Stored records
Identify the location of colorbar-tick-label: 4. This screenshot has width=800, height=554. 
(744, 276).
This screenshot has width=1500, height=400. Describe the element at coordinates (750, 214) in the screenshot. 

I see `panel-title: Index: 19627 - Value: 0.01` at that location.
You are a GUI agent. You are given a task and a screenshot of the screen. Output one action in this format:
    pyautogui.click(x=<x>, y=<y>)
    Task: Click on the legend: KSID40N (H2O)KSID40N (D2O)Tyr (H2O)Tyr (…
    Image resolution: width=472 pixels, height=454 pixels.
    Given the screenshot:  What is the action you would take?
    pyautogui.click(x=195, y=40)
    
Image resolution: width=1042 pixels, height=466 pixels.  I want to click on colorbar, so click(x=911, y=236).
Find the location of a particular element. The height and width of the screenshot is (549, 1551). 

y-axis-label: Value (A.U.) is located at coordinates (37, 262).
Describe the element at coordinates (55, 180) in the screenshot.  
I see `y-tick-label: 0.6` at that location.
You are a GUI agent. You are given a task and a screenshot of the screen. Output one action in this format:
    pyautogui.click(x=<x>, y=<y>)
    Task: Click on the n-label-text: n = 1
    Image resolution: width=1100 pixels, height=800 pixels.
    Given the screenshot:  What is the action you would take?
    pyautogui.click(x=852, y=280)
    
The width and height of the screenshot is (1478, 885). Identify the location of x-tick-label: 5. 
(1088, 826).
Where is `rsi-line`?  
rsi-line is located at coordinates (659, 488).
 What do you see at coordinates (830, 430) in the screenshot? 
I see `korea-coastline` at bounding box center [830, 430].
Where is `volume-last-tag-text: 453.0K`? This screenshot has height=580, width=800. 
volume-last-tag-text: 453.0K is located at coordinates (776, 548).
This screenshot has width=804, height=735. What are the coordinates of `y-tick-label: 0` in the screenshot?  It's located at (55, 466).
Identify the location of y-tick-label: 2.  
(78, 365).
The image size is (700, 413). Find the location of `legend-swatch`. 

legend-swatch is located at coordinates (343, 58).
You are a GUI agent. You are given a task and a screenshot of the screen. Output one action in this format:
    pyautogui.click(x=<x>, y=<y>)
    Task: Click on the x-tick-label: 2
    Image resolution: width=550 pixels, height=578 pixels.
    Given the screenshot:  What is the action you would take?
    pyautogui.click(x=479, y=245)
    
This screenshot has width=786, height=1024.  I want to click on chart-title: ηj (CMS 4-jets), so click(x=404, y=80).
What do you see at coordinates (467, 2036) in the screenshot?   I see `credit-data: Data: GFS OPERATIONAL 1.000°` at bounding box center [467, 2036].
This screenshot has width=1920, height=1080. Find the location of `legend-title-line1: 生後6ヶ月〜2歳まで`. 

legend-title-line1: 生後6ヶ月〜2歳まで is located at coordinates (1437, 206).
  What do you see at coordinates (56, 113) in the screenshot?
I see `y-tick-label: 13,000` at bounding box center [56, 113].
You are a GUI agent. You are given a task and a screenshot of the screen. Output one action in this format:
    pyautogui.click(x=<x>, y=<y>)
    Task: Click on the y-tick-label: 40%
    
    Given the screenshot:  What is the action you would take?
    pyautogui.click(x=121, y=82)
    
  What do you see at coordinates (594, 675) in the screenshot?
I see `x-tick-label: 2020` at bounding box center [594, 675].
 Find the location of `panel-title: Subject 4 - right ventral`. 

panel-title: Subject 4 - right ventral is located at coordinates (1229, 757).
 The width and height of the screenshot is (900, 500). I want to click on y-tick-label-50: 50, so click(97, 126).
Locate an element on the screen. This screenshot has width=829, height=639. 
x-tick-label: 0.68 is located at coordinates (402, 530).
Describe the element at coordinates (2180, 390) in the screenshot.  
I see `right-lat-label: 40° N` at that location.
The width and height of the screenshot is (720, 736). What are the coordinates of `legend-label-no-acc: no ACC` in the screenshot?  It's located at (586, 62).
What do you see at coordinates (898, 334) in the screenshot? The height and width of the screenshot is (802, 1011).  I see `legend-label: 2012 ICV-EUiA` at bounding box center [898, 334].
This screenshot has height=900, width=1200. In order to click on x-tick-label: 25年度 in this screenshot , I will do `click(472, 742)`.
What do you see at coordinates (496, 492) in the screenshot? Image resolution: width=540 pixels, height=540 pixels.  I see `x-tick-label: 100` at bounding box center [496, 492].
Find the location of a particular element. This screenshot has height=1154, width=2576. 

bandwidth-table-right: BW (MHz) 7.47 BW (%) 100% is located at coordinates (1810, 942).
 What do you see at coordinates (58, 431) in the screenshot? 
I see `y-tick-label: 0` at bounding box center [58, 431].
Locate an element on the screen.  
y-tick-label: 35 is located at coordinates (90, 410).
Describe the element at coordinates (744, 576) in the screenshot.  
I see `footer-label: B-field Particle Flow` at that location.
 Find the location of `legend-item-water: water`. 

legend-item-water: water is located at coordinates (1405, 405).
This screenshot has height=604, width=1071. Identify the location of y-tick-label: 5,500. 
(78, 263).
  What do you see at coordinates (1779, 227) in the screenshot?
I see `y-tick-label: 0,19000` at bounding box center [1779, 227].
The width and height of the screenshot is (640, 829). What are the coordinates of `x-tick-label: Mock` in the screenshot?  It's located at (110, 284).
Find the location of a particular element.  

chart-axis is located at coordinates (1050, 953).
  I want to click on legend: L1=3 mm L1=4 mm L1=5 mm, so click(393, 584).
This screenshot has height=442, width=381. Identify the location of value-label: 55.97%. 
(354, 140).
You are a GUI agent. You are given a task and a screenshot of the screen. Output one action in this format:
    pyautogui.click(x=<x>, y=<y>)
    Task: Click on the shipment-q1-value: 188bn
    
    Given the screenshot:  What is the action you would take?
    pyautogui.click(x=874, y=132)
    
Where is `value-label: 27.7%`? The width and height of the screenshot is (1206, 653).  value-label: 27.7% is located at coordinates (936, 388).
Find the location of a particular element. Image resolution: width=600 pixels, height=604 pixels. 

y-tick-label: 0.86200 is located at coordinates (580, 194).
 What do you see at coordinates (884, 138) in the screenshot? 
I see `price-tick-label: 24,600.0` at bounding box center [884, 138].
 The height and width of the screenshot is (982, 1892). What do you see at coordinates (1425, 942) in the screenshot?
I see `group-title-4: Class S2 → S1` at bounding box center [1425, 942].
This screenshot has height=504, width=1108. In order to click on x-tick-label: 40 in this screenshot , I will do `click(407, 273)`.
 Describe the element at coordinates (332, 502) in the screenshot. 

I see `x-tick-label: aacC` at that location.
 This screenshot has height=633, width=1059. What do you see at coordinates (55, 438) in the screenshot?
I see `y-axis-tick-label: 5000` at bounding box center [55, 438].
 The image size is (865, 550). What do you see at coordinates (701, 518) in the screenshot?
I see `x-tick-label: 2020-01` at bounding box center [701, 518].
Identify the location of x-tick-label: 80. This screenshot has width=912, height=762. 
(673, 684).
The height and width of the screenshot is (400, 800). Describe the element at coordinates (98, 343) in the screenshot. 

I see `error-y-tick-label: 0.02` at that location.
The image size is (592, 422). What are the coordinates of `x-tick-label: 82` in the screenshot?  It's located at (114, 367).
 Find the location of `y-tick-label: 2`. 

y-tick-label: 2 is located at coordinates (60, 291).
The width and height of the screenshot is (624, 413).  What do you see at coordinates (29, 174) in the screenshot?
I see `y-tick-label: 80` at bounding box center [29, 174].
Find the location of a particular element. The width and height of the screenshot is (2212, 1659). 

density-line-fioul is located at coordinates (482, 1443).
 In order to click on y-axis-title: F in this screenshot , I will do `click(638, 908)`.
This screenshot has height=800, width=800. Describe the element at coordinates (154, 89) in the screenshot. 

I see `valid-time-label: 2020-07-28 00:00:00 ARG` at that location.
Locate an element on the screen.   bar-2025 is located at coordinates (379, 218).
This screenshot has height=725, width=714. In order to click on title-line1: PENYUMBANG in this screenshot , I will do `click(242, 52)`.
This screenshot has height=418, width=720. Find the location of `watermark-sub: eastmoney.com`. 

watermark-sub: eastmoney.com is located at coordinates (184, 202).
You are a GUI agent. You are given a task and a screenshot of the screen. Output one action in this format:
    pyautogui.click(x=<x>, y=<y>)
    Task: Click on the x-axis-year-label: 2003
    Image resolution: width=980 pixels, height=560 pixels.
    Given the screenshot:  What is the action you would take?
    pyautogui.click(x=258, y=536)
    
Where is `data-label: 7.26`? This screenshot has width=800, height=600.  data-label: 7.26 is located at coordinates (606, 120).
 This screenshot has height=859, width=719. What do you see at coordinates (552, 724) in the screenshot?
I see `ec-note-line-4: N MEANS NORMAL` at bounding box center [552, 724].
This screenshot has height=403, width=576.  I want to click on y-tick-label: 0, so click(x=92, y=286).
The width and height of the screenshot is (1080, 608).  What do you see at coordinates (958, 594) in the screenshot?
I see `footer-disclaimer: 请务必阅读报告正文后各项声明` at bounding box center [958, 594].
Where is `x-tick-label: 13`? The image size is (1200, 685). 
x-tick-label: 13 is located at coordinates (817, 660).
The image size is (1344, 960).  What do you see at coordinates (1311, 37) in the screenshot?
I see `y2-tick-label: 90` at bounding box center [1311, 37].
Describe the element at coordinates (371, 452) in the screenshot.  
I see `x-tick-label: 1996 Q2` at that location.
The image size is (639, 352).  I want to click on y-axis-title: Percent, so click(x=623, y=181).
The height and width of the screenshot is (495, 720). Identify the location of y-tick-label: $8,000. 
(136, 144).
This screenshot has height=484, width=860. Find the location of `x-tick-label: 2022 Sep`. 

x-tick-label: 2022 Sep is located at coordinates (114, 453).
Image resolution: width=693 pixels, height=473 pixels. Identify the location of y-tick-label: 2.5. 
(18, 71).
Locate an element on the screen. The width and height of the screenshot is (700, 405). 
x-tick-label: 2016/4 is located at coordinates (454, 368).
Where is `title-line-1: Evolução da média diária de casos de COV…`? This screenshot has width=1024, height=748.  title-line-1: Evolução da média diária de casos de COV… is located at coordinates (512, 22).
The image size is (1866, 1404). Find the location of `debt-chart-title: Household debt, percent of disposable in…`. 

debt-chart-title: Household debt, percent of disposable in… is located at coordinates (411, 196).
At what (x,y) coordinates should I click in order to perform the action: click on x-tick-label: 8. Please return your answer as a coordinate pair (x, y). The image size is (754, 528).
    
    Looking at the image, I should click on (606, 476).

#### TRY IT:
Please repeat the rows word for word, from the line containing "What do you see at coordinates (467, 2036)" through the line containing "center [594, 675].", including both of those lines.

#### TASK RESULT:
What do you see at coordinates (467, 2036) in the screenshot?   I see `credit-data: Data: GFS OPERATIONAL 1.000°` at bounding box center [467, 2036].
This screenshot has width=1920, height=1080. Find the location of `legend-title-line1: 生後6ヶ月〜2歳まで`. 

legend-title-line1: 生後6ヶ月〜2歳まで is located at coordinates (1437, 206).
  What do you see at coordinates (56, 113) in the screenshot?
I see `y-tick-label: 13,000` at bounding box center [56, 113].
You are a GUI agent. You are given a task and a screenshot of the screen. Output one action in this format:
    pyautogui.click(x=<x>, y=<y>)
    Task: Click on the y-tick-label: 40%
    
    Given the screenshot:  What is the action you would take?
    pyautogui.click(x=121, y=82)
    
  What do you see at coordinates (594, 675) in the screenshot?
I see `x-tick-label: 2020` at bounding box center [594, 675].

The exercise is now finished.